# Extracted data
►
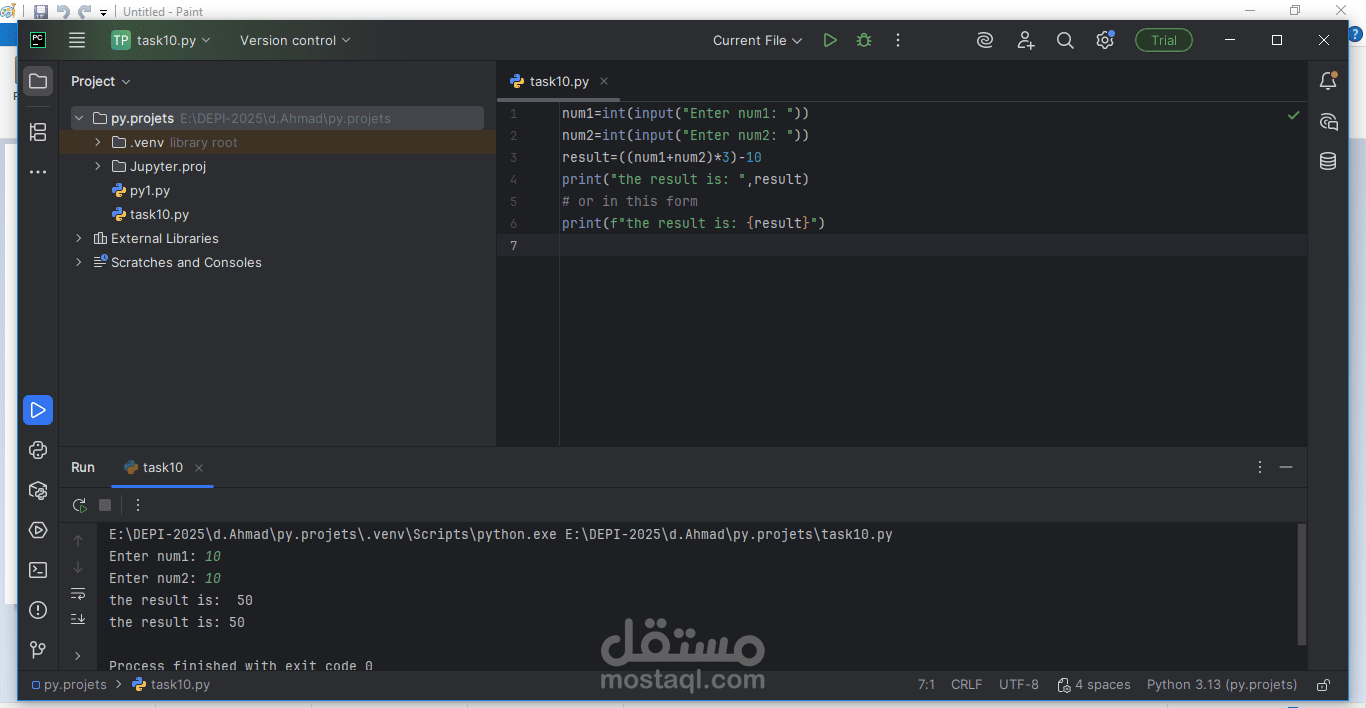Image resolution: width=1366 pixels, height=708 pixels.
Task: Toggle the read-only lock icon in status bar
Action: (x=1323, y=685)
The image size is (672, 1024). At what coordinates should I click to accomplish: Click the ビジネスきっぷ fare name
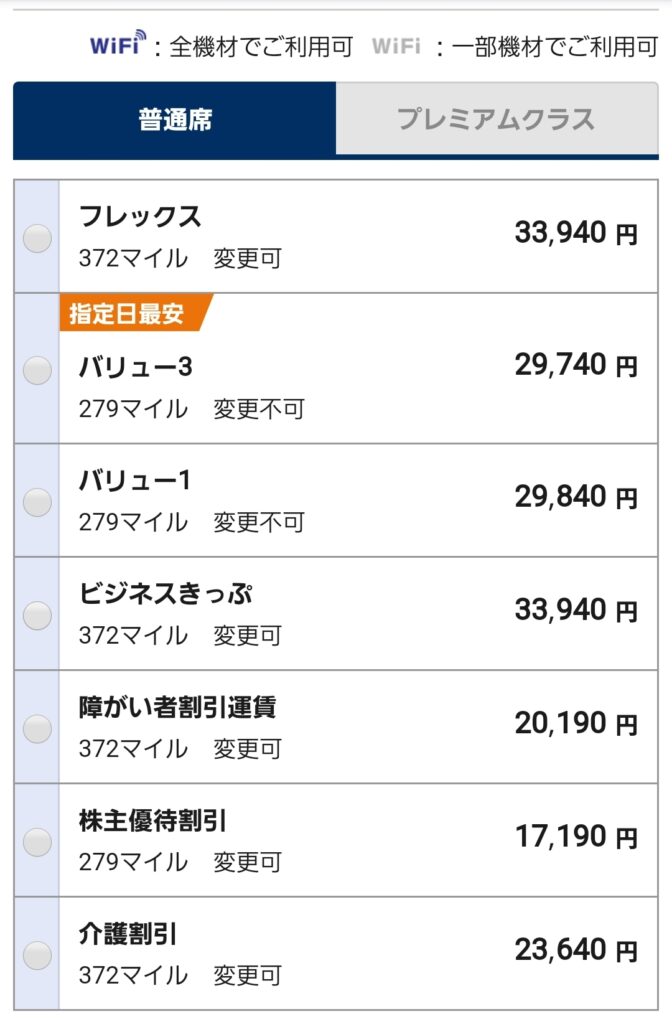[x=165, y=594]
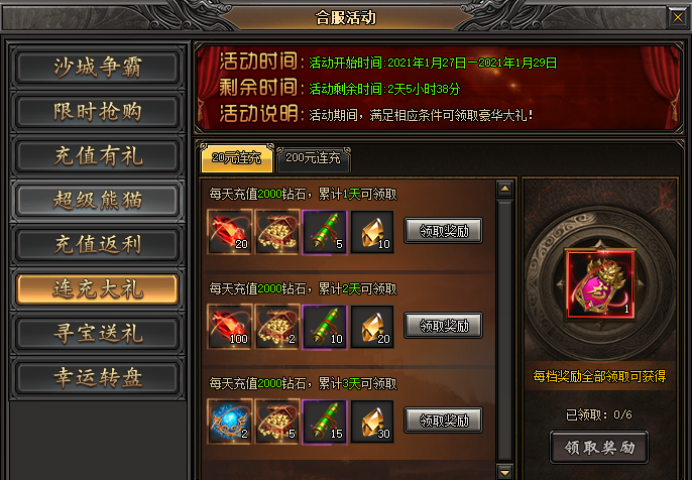Click the green scroll icon with quantity 5
The width and height of the screenshot is (693, 481).
[x=325, y=232]
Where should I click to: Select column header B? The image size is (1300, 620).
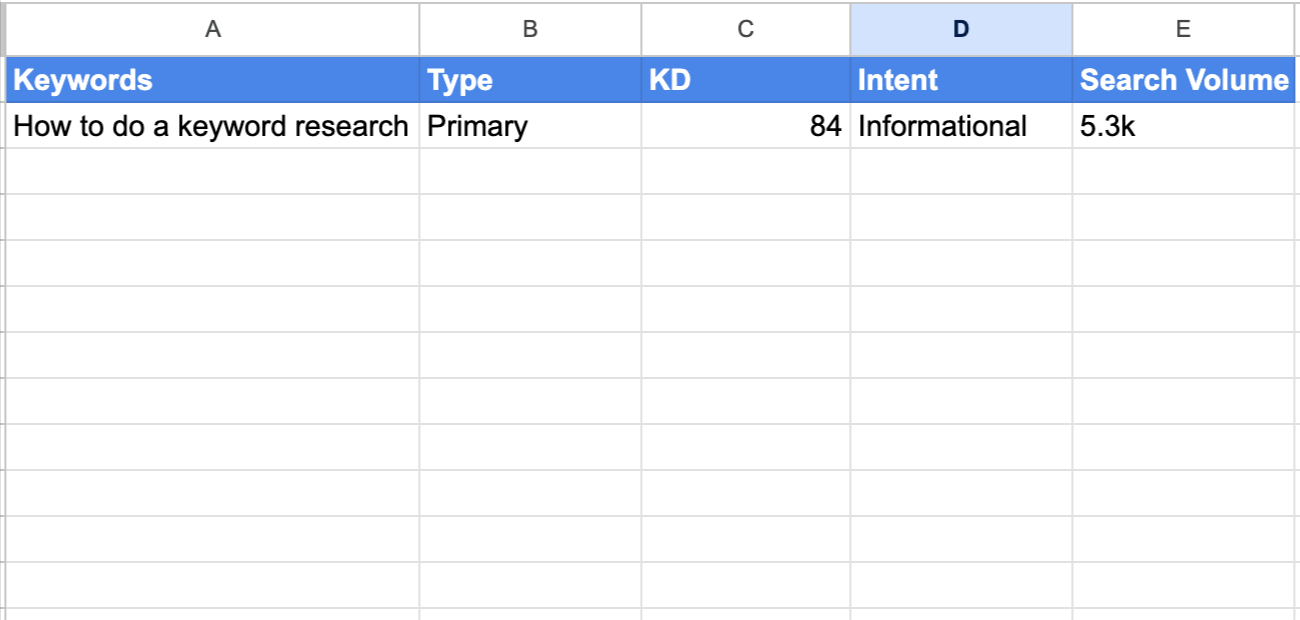click(x=530, y=29)
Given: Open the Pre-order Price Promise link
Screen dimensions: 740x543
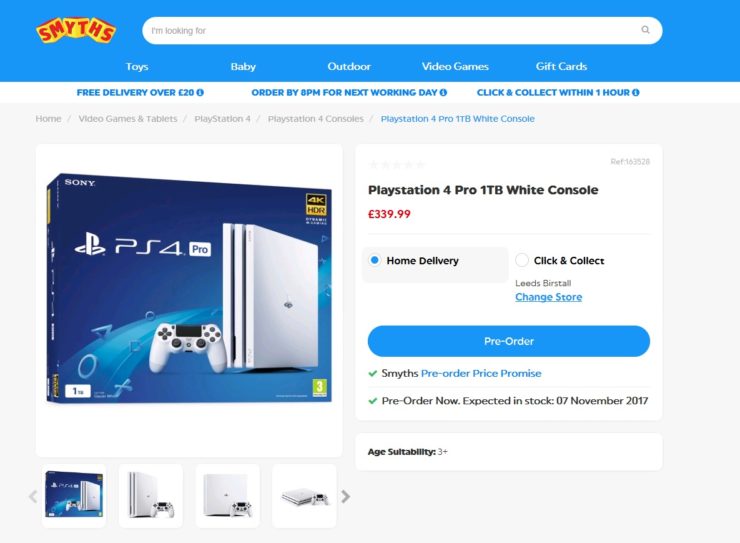Looking at the screenshot, I should (481, 373).
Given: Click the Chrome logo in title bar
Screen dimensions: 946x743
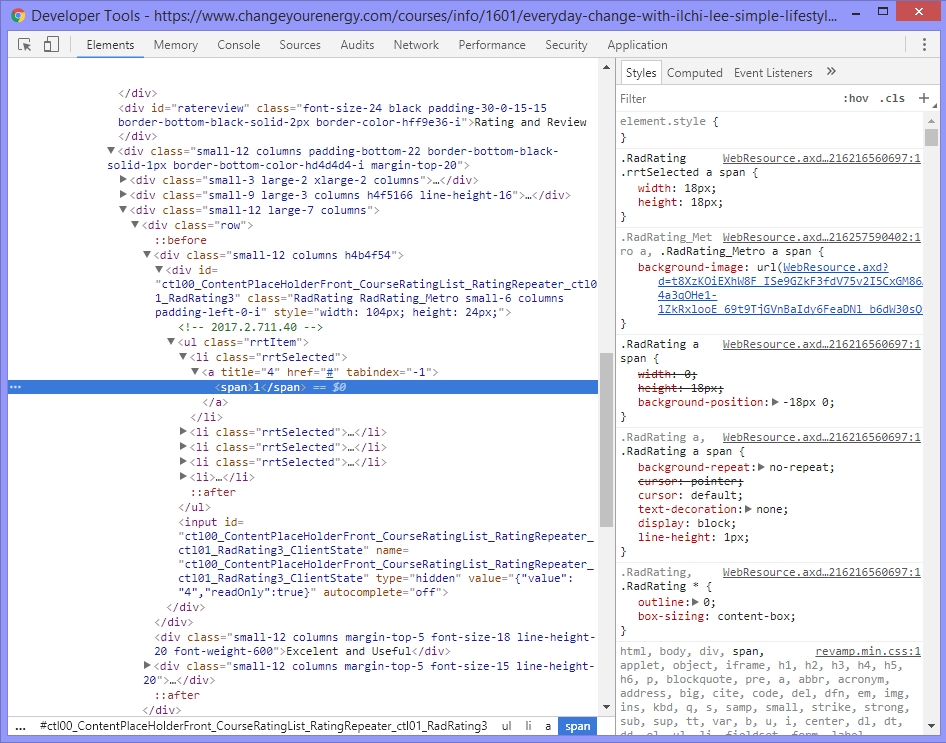Looking at the screenshot, I should pos(18,16).
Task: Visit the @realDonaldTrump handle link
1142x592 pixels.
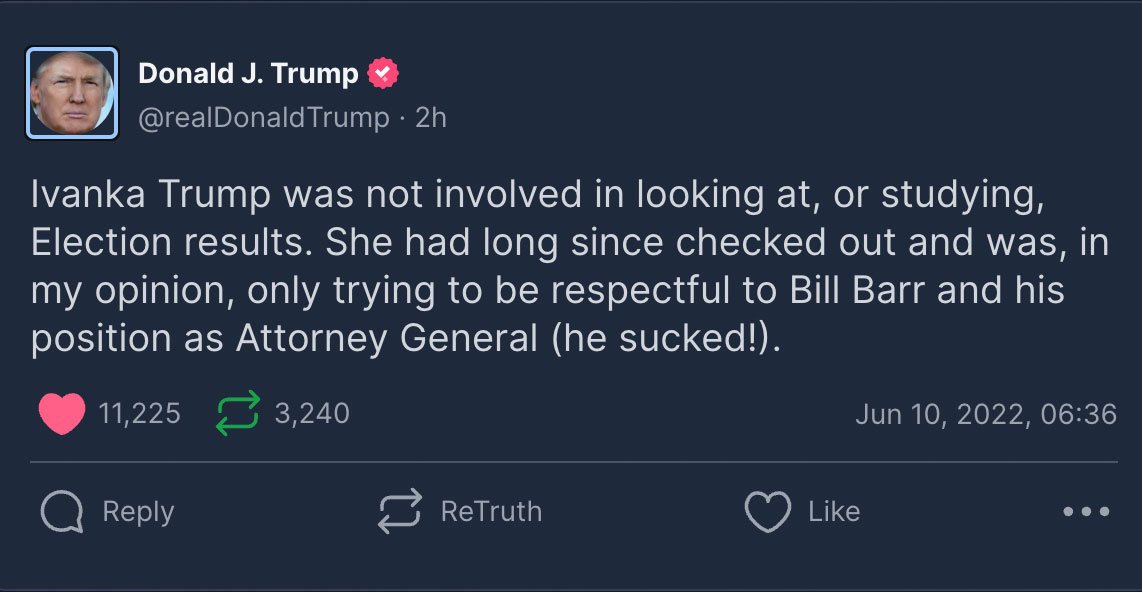Action: pyautogui.click(x=263, y=118)
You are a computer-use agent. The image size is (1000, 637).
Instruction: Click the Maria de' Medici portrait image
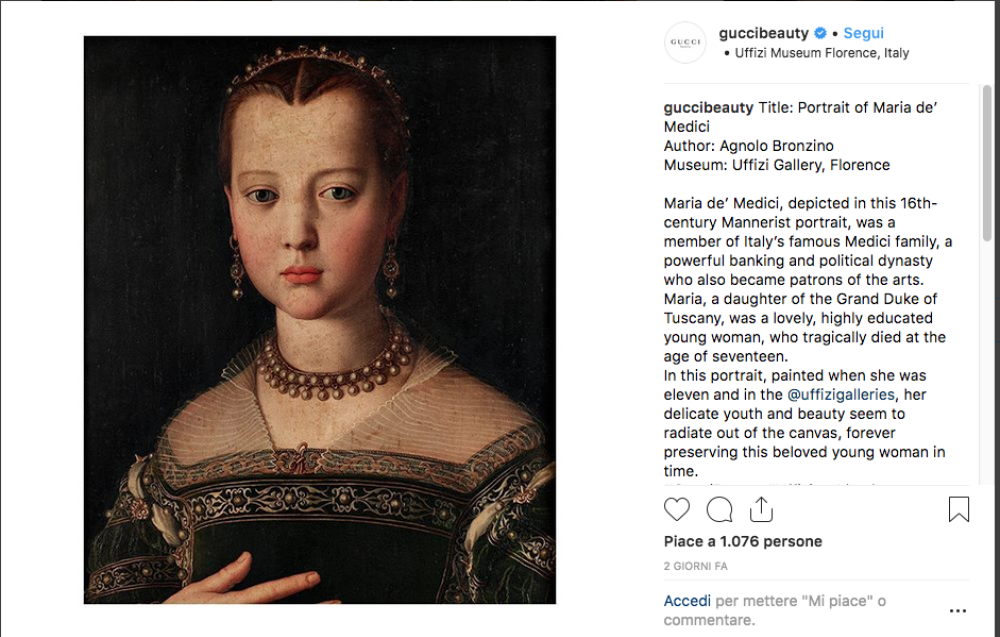319,320
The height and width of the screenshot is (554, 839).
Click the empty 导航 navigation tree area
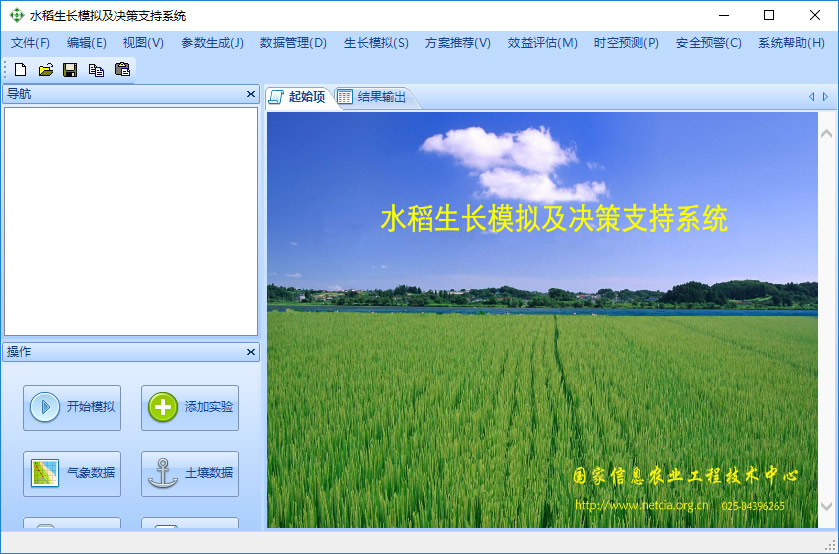coord(131,221)
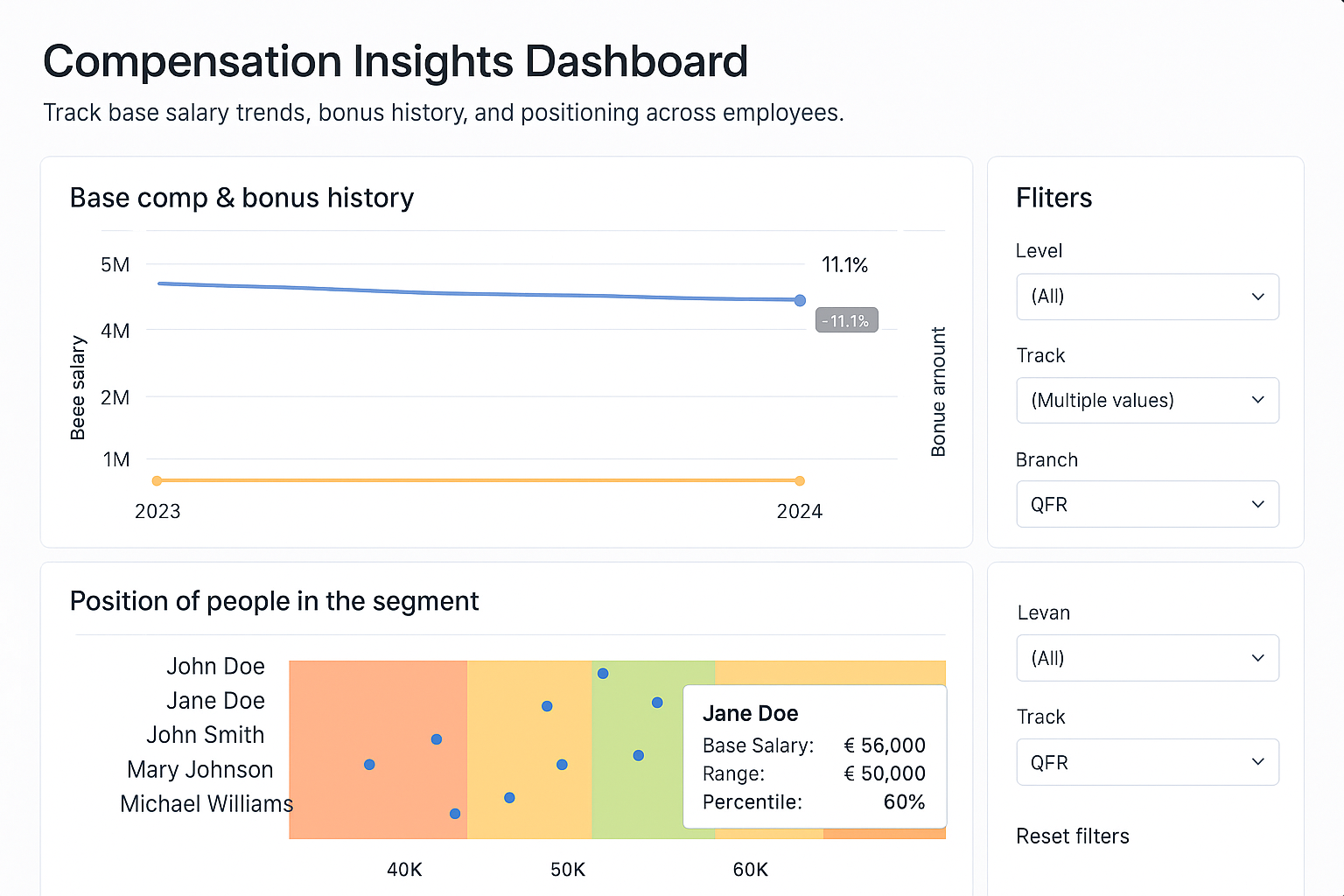
Task: Expand the Track (Multiple values) dropdown
Action: [1147, 400]
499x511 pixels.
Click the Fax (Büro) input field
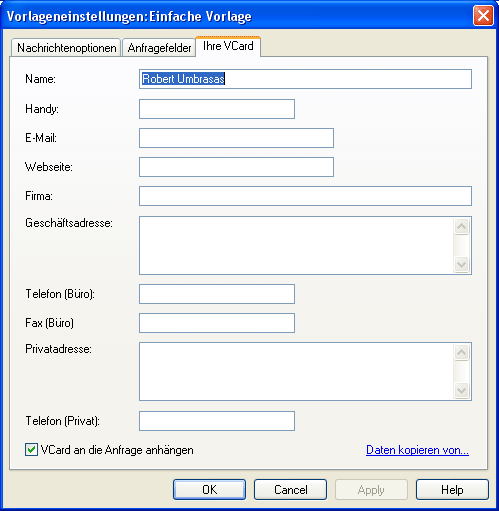217,323
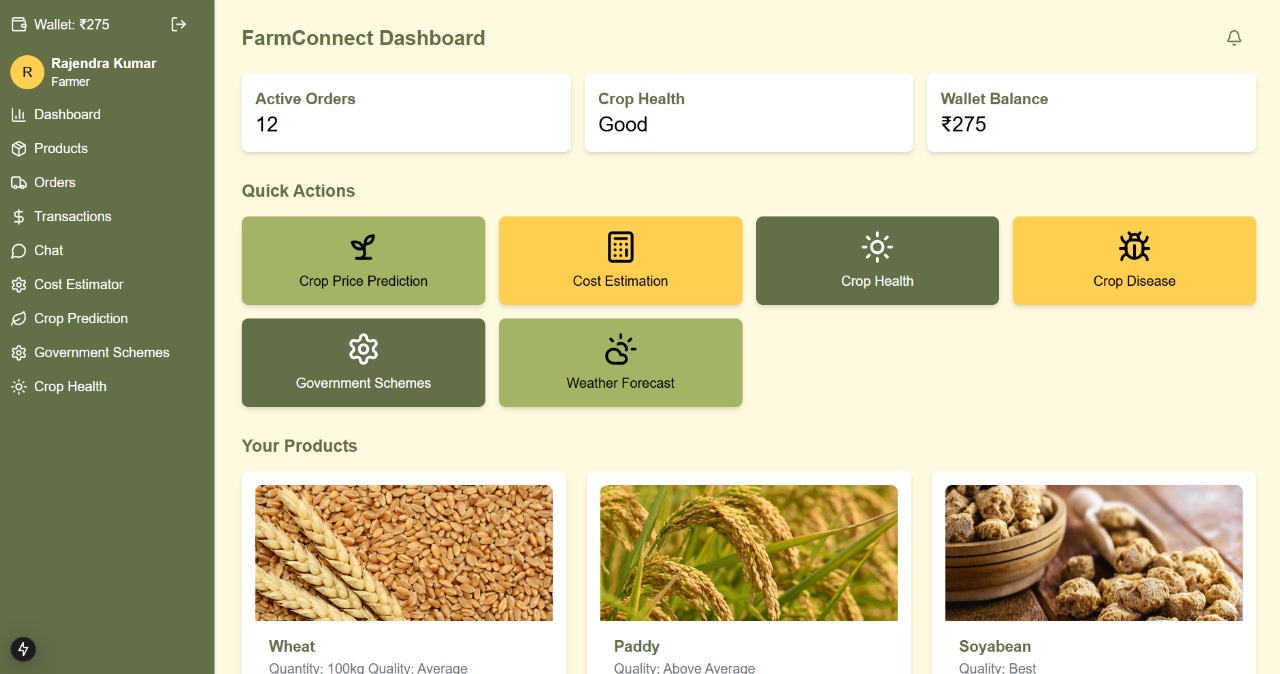Click the lightning bolt icon at bottom-left
The width and height of the screenshot is (1280, 674).
point(23,649)
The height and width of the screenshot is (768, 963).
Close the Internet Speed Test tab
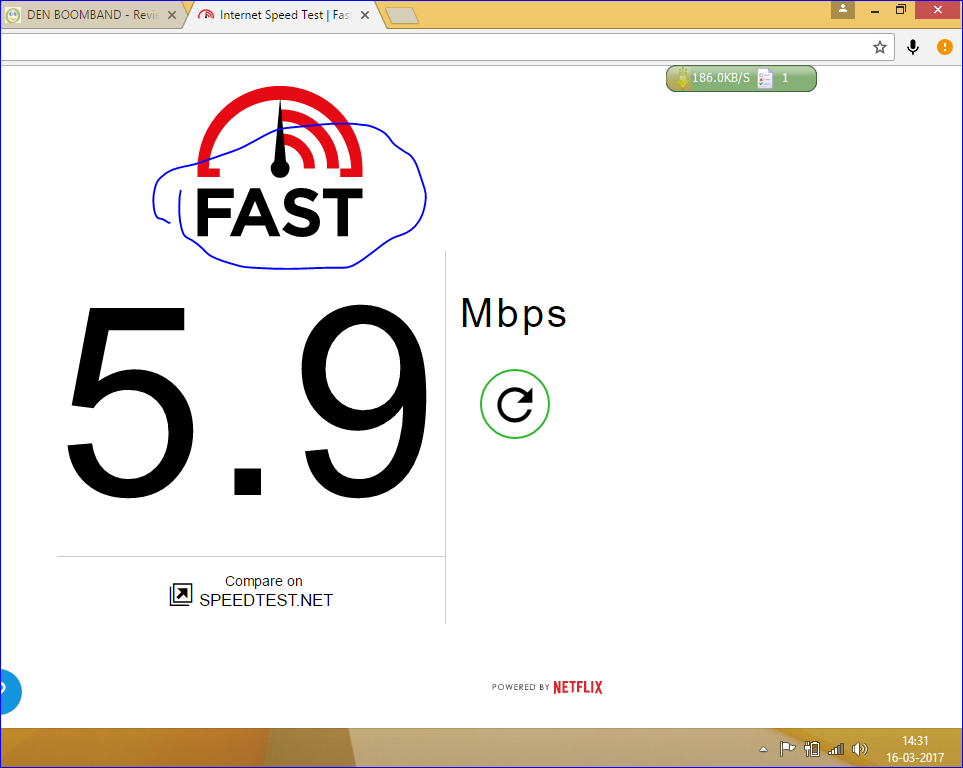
◄
# What to work on
From the records above, copy only the lines running from the line holding "Click the empty 导航 navigation tree area" through the line holding "499x511 pixels.", with no pictures.

# Result of the task
Click the empty 导航 navigation tree area
coord(131,221)
Task: Expand the Track (Multiple values) dropdown
Action: [1147, 400]
499x511 pixels.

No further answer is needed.